→ ASSIGNED TASK 1: In the text on the Brussels attacks, write out the part that opens with the words containing "The bombings were" and closes with "by the bombings.".
→ ASSIGNED TASK 2: Write the next part of the piece on the Brussels bombings, picking up from where it stops.

→ DOCUMENT TEXT:
[Start of section]
How to stop the bloodshed

Once again, civilians ended up indiscriminately targeted by the asymmetric warfare of jihadist terror, reduced to bloody and frightened victims, crippled forever in their ability to simply live daily life. All the more so after previous massacres that bloodied Paris in November 2015, devastating what had been a typical Friday night of fun. The two attacks Tuesday in Brussels confirm this reign of terror is not over.

The bombings were full of symbolism. They took place the day after leaked information that Salah Abdeslam, the lone surviving Paris attacker, would cooperate after his arrest. The Islamic State insists Brussels was not retaliation but rather a pledge never to stop. The explosions at the Brussels airport were in front of the American Airlines counter, a message to the United States. And the attacks on the metro station were near the European Commission, and Brussels is also home to NATO. Commission President Jean-Claude Juncker was barricaded inside with the head of the European Council, Donald Tusk, who spoke of his shock by the bombings.
[End of section]
→ INPUT DATA:
[Start of section]
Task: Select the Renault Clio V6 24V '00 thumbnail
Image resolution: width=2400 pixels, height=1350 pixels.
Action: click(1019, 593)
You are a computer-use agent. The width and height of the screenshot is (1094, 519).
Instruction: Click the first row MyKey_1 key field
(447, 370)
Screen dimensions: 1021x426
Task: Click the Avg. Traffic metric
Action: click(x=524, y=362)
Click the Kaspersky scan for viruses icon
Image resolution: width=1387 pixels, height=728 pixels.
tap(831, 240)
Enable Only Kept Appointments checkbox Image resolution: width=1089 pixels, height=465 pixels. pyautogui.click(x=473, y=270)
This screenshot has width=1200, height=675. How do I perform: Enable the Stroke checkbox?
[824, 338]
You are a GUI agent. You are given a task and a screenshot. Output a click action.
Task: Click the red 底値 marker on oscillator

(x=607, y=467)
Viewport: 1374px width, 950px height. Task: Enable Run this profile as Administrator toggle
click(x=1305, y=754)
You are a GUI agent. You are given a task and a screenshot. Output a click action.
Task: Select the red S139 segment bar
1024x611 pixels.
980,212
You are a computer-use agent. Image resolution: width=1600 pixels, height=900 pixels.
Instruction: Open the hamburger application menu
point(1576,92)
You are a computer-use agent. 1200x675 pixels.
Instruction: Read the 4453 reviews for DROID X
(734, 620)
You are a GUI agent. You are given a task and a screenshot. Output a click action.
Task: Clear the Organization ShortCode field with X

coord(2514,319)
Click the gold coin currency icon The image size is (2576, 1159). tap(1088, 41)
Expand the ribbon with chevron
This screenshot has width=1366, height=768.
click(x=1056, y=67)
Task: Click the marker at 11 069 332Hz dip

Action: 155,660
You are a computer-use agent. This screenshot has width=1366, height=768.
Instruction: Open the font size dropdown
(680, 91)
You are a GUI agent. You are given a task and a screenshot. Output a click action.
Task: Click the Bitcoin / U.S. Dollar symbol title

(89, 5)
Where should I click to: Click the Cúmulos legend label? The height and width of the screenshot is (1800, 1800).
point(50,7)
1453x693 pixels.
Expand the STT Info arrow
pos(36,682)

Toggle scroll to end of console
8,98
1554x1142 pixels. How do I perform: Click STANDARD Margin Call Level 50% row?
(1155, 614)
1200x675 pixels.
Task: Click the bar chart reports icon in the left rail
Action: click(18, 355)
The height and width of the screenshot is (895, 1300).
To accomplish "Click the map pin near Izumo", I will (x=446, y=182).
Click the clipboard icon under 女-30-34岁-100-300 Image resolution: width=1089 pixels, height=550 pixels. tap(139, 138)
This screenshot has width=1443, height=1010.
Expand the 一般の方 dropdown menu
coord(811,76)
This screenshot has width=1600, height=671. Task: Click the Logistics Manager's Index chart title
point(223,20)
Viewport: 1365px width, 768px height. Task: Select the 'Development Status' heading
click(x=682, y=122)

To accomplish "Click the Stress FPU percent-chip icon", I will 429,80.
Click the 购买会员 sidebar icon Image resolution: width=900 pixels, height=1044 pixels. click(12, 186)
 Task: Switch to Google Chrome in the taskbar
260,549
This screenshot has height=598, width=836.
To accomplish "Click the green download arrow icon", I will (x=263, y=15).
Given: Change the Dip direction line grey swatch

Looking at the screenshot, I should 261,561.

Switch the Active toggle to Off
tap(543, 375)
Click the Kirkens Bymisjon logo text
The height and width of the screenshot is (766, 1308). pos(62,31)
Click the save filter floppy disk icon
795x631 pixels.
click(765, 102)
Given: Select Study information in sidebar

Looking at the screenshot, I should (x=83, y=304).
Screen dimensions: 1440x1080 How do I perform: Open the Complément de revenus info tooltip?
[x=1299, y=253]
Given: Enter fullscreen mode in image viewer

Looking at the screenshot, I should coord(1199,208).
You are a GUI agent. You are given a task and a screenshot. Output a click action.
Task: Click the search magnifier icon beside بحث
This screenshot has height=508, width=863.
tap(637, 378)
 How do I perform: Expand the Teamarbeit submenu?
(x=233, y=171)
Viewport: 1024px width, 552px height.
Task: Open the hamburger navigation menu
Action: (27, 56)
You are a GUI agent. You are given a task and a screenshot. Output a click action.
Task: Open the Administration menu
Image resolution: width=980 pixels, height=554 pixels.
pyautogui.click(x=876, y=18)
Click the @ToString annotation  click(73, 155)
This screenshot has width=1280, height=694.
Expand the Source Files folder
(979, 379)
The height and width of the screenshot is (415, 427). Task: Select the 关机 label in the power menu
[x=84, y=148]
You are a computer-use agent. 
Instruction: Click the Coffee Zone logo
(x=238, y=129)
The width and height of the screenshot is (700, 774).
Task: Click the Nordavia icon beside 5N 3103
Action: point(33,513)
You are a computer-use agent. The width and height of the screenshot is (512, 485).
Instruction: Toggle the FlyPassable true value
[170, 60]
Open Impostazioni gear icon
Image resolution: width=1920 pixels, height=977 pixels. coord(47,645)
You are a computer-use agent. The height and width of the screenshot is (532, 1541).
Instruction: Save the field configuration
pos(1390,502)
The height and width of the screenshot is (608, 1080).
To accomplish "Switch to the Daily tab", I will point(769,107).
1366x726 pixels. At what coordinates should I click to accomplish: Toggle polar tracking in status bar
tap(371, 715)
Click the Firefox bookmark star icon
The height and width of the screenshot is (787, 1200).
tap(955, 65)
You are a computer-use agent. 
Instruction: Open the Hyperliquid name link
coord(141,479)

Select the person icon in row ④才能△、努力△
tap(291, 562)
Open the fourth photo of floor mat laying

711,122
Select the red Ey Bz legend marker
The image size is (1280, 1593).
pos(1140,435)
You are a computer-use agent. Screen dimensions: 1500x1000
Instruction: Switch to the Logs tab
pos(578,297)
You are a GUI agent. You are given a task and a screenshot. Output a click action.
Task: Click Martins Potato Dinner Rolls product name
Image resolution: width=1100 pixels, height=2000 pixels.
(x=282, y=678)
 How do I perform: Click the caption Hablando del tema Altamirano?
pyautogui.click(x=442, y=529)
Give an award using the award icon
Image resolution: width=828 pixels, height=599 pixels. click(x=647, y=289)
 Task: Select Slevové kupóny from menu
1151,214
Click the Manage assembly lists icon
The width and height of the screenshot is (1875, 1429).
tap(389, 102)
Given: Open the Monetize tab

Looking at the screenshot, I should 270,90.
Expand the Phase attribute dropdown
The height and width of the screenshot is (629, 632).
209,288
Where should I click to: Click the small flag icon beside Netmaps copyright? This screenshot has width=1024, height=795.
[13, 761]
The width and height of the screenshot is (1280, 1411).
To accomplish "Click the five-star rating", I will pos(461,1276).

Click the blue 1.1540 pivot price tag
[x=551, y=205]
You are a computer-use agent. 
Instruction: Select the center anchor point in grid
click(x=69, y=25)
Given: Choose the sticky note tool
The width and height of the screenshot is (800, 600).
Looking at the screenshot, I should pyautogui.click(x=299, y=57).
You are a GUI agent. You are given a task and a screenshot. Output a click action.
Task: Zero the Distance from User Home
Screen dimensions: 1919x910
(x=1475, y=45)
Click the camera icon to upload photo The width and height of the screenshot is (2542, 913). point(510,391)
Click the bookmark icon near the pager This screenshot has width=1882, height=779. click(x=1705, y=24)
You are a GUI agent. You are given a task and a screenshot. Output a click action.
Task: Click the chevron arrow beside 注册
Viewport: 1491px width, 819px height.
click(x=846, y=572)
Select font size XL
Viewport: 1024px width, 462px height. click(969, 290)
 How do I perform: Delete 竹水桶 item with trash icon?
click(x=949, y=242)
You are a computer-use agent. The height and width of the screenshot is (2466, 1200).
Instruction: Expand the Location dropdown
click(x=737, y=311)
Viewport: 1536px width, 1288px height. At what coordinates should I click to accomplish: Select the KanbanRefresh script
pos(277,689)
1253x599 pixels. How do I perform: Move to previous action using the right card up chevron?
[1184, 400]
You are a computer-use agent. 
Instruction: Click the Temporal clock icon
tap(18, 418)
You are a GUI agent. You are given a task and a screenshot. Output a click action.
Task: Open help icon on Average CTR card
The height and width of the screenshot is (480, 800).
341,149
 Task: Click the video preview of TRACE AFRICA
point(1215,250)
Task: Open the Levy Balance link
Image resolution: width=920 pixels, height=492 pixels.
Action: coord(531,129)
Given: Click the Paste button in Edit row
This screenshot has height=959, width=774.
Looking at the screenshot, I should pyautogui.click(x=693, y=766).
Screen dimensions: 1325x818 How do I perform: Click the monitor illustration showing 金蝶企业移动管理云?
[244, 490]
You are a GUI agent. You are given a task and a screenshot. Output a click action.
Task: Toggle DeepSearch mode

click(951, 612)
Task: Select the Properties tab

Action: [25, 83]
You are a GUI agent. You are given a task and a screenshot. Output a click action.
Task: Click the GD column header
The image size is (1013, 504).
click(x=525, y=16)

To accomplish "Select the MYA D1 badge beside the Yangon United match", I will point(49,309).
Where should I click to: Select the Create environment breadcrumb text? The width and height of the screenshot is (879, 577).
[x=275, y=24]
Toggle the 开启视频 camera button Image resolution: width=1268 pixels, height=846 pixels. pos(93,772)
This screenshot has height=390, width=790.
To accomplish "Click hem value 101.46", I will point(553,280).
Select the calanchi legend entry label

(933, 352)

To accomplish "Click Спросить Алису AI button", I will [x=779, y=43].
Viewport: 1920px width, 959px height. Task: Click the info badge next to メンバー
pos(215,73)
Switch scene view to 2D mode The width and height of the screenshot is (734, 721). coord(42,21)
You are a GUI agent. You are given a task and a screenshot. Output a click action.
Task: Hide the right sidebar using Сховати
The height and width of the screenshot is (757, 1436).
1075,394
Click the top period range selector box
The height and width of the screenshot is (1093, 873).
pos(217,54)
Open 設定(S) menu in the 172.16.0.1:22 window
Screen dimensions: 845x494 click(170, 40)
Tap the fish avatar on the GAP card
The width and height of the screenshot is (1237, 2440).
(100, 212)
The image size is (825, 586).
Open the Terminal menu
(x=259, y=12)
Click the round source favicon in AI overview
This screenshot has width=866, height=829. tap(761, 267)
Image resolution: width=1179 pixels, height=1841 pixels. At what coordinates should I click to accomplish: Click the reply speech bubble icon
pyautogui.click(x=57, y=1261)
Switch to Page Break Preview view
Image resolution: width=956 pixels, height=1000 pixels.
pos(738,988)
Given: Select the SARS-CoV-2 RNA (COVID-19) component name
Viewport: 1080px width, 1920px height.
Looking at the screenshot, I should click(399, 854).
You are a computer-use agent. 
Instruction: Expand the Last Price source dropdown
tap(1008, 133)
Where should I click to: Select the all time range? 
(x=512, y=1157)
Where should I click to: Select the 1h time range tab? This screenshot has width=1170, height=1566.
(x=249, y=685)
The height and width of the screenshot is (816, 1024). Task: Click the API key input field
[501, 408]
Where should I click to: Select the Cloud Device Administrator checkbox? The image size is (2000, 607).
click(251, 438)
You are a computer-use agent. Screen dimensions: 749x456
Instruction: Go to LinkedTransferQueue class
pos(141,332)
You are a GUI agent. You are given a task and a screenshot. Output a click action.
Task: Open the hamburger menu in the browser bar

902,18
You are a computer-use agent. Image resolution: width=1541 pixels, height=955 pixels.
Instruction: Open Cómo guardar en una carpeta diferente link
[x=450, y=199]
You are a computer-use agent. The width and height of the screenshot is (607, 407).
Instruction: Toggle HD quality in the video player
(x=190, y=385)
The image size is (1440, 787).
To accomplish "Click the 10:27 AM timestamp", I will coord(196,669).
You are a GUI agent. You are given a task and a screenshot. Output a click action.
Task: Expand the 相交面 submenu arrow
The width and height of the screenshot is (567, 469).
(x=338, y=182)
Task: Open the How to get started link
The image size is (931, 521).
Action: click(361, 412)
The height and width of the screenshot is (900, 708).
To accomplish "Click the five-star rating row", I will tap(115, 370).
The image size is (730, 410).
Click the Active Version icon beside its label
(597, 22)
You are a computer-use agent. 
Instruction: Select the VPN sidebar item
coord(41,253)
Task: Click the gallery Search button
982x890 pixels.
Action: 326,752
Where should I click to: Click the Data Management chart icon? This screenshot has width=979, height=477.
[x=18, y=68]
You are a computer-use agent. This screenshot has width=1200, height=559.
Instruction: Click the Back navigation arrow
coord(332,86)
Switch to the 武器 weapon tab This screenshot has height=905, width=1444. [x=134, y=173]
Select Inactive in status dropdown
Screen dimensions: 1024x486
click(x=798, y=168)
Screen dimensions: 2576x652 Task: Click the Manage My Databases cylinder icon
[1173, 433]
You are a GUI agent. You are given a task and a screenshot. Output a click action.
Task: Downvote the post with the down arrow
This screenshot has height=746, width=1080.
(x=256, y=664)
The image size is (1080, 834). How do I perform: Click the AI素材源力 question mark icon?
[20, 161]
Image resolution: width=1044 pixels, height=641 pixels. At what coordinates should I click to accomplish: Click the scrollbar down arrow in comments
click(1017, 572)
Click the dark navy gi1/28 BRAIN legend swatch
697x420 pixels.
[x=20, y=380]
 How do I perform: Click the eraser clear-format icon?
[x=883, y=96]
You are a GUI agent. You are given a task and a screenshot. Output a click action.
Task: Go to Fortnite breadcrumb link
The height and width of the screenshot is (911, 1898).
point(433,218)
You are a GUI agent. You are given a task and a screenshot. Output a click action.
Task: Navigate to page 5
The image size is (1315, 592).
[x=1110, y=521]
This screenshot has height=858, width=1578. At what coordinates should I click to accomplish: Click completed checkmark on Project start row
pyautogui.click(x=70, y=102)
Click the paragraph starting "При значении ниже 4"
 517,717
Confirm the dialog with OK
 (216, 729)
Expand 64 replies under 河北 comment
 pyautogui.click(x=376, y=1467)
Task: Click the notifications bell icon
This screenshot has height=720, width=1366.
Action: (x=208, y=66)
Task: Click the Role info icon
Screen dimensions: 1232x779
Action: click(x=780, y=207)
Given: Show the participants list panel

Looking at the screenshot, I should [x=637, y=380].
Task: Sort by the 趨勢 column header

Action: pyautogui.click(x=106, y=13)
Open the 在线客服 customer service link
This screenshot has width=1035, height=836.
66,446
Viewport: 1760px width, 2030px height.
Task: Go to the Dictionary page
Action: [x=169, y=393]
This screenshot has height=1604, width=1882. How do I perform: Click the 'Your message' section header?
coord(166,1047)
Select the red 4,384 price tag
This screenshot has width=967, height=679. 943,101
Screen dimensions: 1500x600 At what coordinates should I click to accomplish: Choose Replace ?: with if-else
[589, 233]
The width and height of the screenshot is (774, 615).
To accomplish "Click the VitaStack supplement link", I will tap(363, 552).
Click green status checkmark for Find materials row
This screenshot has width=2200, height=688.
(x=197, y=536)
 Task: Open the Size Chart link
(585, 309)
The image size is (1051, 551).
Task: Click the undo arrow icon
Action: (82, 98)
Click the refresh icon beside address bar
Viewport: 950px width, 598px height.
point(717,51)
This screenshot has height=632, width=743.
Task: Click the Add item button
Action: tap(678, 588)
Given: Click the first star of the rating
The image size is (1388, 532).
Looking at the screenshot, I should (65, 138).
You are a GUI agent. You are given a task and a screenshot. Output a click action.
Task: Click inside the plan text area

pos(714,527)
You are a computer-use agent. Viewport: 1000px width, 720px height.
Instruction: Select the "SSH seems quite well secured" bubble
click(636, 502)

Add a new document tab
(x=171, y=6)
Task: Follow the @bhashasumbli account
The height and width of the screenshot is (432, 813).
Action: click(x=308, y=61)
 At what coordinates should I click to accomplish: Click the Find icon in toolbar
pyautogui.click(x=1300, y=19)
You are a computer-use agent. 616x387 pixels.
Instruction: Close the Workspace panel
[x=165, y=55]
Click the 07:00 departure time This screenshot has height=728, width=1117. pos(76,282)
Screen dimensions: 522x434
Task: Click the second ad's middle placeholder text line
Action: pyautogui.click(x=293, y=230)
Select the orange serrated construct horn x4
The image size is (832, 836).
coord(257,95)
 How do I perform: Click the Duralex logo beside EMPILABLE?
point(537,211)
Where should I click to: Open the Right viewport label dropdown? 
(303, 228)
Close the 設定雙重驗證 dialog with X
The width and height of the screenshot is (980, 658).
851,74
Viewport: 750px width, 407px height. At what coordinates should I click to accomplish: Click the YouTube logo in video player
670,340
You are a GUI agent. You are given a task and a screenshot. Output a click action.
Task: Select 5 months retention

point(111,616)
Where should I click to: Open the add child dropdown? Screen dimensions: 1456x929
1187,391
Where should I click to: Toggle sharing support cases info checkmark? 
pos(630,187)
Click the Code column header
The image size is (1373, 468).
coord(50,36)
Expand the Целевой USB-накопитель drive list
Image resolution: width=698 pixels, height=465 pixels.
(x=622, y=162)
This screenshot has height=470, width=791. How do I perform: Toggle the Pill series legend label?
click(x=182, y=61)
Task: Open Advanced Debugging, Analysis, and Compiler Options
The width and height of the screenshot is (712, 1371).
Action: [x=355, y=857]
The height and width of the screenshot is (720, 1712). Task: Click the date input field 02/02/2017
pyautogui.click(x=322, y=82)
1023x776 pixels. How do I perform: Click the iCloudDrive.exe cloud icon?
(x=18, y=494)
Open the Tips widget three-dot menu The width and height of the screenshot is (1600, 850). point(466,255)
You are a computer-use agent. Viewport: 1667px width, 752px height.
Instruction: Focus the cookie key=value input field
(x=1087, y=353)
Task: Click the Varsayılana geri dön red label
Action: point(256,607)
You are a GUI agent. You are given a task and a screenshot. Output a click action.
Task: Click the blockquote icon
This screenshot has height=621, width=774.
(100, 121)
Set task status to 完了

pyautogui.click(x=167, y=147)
[End of section]
→ ANSWER SPACE 1:
The bombings were full of symbolism. They took place the day after leaked information that Salah Abdeslam, the lone surviving Paris attacker, would cooperate after his arrest. The Islamic State insists Brussels was not retaliation but rather a pledge never to stop. The explosions at the Brussels airport were in front of the American Airlines counter, a message to the United States. And the attacks on the metro station were near the European Commission, and Brussels is also home to NATO. Commission President Jean-Claude Juncker was barricaded inside with the head of the European Council, Donald Tusk, who spoke of his shock by the bombings.

→ ANSWER SPACE 2:
It will be written that Europe is at war, as though Europe and the entire West have not already been at war in Afghanistan, Iraq, Libya and Syria for the last two decades, with hundreds of thousands of victims and many, too many, massacres of civilians. Maybe the West has forgotten — insulated from the killing as it is thanks to remote-controlled drones. Maybe it has forgotten France’s new post-colonial enterprises in Mali, Niger and Chad. As if having destroyed and helped to destroy with Western wars three states of the Middle East was an exotic and marginal arabesque.

This is the beginning of the sowing of hatred that inevitably occurs when E.U. capitals explode. It’s the side of Europe that beats refugees in Calais for writing “we are not terrorists” on their picket signs and rejects refugees fleeing poverty and conflict we caused. It’s the Europe busy erecting walls and barbed wire and “hunting for aliens,” piling on resentment, funding repressive regimes and delivering desperate human beings into the hands of Sultan Erdogan, the Turkish leader who has fanned flames of war in Syria by training (also on Europe’s behalf) the militants of al Qaeda and ISIS. (Not to mention perilously engaged in a ferocious repression of the Kurds, a group of his own people.)

This trail of blood will not end by invoking the quasi-objective role of the intelligence service, because often Western intelligence has turned a blind eye to the phenomenon of foreign fighters who went to fight Assad and ended up at NATO training camps in Turkey. But mainly because the countries of the allied front in the war in Syria — the U.S., Russia, Britain, Qatar, Turkey — all have opposing interests to say the least, not to mention the criminal hegemony of Saudi Arabia, the eternal economic and military reference point for the West.

The only way to stop the Islamic State is by taking the fertile soil of war and hatred out from under its feet. Stop the bloody wars. Resolve the crises, such as the Israeli-Palestinian conflict, which remain hot embers beneath the ashes that fuel armed jihadism. And it is possible to cool these flames, as the U.S.-Iran agreement demonstrates.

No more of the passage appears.